*** Opening LISTED ENTRIES ***

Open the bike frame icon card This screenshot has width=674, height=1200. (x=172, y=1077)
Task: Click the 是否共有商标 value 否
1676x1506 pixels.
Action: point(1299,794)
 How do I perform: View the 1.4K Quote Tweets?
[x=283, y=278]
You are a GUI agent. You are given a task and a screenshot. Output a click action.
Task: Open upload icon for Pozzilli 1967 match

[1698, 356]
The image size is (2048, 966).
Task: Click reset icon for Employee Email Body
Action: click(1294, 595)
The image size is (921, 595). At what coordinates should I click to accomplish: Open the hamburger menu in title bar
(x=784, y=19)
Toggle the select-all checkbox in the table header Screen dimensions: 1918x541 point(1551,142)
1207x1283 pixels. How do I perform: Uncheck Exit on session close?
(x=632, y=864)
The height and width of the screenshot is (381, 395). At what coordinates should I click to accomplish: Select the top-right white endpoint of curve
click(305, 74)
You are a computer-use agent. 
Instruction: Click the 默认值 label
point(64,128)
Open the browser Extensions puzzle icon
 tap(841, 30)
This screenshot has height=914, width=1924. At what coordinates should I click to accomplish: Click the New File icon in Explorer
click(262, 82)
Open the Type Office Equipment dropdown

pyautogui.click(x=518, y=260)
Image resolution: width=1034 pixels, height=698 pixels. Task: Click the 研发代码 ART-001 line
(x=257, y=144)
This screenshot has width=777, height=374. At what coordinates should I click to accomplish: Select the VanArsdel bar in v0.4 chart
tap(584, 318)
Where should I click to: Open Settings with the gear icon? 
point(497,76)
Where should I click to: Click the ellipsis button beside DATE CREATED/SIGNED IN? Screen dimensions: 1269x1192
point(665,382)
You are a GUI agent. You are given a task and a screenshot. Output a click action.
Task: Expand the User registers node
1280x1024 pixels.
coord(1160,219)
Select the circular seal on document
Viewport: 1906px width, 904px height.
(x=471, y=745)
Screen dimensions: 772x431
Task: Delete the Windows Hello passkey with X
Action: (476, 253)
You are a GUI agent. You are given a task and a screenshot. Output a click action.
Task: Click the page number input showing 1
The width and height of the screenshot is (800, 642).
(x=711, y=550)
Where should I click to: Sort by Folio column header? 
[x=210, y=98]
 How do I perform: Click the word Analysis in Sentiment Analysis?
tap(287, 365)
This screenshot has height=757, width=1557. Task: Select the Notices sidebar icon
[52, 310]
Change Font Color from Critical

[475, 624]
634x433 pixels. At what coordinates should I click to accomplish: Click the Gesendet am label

*** Closing LISTED ENTRIES ***

* WHAT TO DO:
Repeat the records above with every character intact.

* RESPONSE TO THE EXERCISE:
Open the bike frame icon card This screenshot has width=674, height=1200. (x=172, y=1077)
Task: Click the 是否共有商标 value 否
1676x1506 pixels.
Action: point(1299,794)
 How do I perform: View the 1.4K Quote Tweets?
[x=283, y=278]
You are a GUI agent. You are given a task and a screenshot. Output a click action.
Task: Open upload icon for Pozzilli 1967 match

[1698, 356]
The image size is (2048, 966).
Task: Click reset icon for Employee Email Body
Action: click(1294, 595)
The image size is (921, 595). At what coordinates should I click to accomplish: Open the hamburger menu in title bar
(x=784, y=19)
Toggle the select-all checkbox in the table header Screen dimensions: 1918x541 point(1551,142)
1207x1283 pixels. How do I perform: Uncheck Exit on session close?
(x=632, y=864)
The height and width of the screenshot is (381, 395). At what coordinates should I click to accomplish: Select the top-right white endpoint of curve
click(305, 74)
You are a computer-use agent. 
Instruction: Click the 默认值 label
point(64,128)
Open the browser Extensions puzzle icon
 tap(841, 30)
This screenshot has height=914, width=1924. At what coordinates should I click to accomplish: Click the New File icon in Explorer
click(262, 82)
Open the Type Office Equipment dropdown

pyautogui.click(x=518, y=260)
Image resolution: width=1034 pixels, height=698 pixels. Task: Click the 研发代码 ART-001 line
(x=257, y=144)
This screenshot has width=777, height=374. At what coordinates should I click to accomplish: Select the VanArsdel bar in v0.4 chart
tap(584, 318)
Where should I click to: Open Settings with the gear icon? 
point(497,76)
Where should I click to: Click the ellipsis button beside DATE CREATED/SIGNED IN? Screen dimensions: 1269x1192
point(665,382)
You are a GUI agent. You are given a task and a screenshot. Output a click action.
Task: Expand the User registers node
1280x1024 pixels.
coord(1160,219)
Select the circular seal on document
Viewport: 1906px width, 904px height.
(x=471, y=745)
Screen dimensions: 772x431
Task: Delete the Windows Hello passkey with X
Action: (476, 253)
You are a GUI agent. You are given a task and a screenshot. Output a click action.
Task: Click the page number input showing 1
The width and height of the screenshot is (800, 642).
(x=711, y=550)
Where should I click to: Sort by Folio column header? 
[x=210, y=98]
 How do I perform: Click the word Analysis in Sentiment Analysis?
tap(287, 365)
This screenshot has height=757, width=1557. Task: Select the Notices sidebar icon
[52, 310]
Change Font Color from Critical

[475, 624]
634x433 pixels. At what coordinates should I click to accomplish: Click the Gesendet am label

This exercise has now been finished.